What is required
When you write out the records, keep every line exactly as it is.

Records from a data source
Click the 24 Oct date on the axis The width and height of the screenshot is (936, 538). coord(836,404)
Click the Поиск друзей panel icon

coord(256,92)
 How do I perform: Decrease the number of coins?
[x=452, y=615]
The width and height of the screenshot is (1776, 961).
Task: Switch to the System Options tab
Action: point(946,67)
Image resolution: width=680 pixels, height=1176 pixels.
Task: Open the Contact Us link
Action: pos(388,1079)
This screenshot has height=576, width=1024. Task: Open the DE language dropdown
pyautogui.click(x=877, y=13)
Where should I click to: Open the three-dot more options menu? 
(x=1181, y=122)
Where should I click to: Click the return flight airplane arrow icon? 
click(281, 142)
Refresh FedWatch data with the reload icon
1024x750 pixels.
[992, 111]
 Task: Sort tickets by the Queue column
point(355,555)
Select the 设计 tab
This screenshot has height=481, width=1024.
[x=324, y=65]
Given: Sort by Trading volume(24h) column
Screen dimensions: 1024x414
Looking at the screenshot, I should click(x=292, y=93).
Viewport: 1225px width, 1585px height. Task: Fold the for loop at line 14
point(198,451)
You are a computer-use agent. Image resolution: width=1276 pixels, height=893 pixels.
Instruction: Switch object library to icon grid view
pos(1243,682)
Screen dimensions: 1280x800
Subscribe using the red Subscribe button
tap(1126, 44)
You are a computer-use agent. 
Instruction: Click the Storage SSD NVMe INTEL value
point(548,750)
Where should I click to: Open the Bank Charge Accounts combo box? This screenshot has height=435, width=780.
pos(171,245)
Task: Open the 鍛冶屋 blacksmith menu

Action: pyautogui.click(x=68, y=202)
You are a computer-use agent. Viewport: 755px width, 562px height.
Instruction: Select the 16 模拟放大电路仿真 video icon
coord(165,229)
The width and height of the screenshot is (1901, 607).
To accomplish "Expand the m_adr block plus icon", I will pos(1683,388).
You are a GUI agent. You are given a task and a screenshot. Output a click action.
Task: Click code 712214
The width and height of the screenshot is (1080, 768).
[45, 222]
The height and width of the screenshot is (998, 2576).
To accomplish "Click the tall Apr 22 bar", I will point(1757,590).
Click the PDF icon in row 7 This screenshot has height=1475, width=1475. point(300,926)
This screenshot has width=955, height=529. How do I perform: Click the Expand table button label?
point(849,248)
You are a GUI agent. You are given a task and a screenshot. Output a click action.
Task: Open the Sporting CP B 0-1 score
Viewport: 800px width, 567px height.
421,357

Exercise output
Click the 24 Oct date on the axis The width and height of the screenshot is (936, 538). coord(836,404)
Click the Поиск друзей panel icon

coord(256,92)
 How do I perform: Decrease the number of coins?
[x=452, y=615]
The width and height of the screenshot is (1776, 961).
Task: Switch to the System Options tab
Action: point(946,67)
Image resolution: width=680 pixels, height=1176 pixels.
Task: Open the Contact Us link
Action: pos(388,1079)
This screenshot has height=576, width=1024. Task: Open the DE language dropdown
pyautogui.click(x=877, y=13)
Where should I click to: Open the three-dot more options menu? 
(x=1181, y=122)
Where should I click to: Click the return flight airplane arrow icon? 
click(281, 142)
Refresh FedWatch data with the reload icon
1024x750 pixels.
[992, 111]
 Task: Sort tickets by the Queue column
point(355,555)
Select the 设计 tab
This screenshot has height=481, width=1024.
[x=324, y=65]
Given: Sort by Trading volume(24h) column
Screen dimensions: 1024x414
Looking at the screenshot, I should click(x=292, y=93).
Viewport: 1225px width, 1585px height. Task: Fold the for loop at line 14
point(198,451)
You are a computer-use agent. Image resolution: width=1276 pixels, height=893 pixels.
Instruction: Switch object library to icon grid view
pos(1243,682)
Screen dimensions: 1280x800
Subscribe using the red Subscribe button
tap(1126, 44)
You are a computer-use agent. 
Instruction: Click the Storage SSD NVMe INTEL value
point(548,750)
Where should I click to: Open the Bank Charge Accounts combo box? This screenshot has height=435, width=780.
pos(171,245)
Task: Open the 鍛冶屋 blacksmith menu

Action: pyautogui.click(x=68, y=202)
You are a computer-use agent. Viewport: 755px width, 562px height.
Instruction: Select the 16 模拟放大电路仿真 video icon
coord(165,229)
The width and height of the screenshot is (1901, 607).
To accomplish "Expand the m_adr block plus icon", I will pos(1683,388).
You are a GUI agent. You are given a task and a screenshot. Output a click action.
Task: Click code 712214
The width and height of the screenshot is (1080, 768).
[45, 222]
The height and width of the screenshot is (998, 2576).
To accomplish "Click the tall Apr 22 bar", I will point(1757,590).
Click the PDF icon in row 7 This screenshot has height=1475, width=1475. point(300,926)
This screenshot has width=955, height=529. How do I perform: Click the Expand table button label?
point(849,248)
You are a GUI agent. You are given a task and a screenshot. Output a click action.
Task: Open the Sporting CP B 0-1 score
Viewport: 800px width, 567px height.
421,357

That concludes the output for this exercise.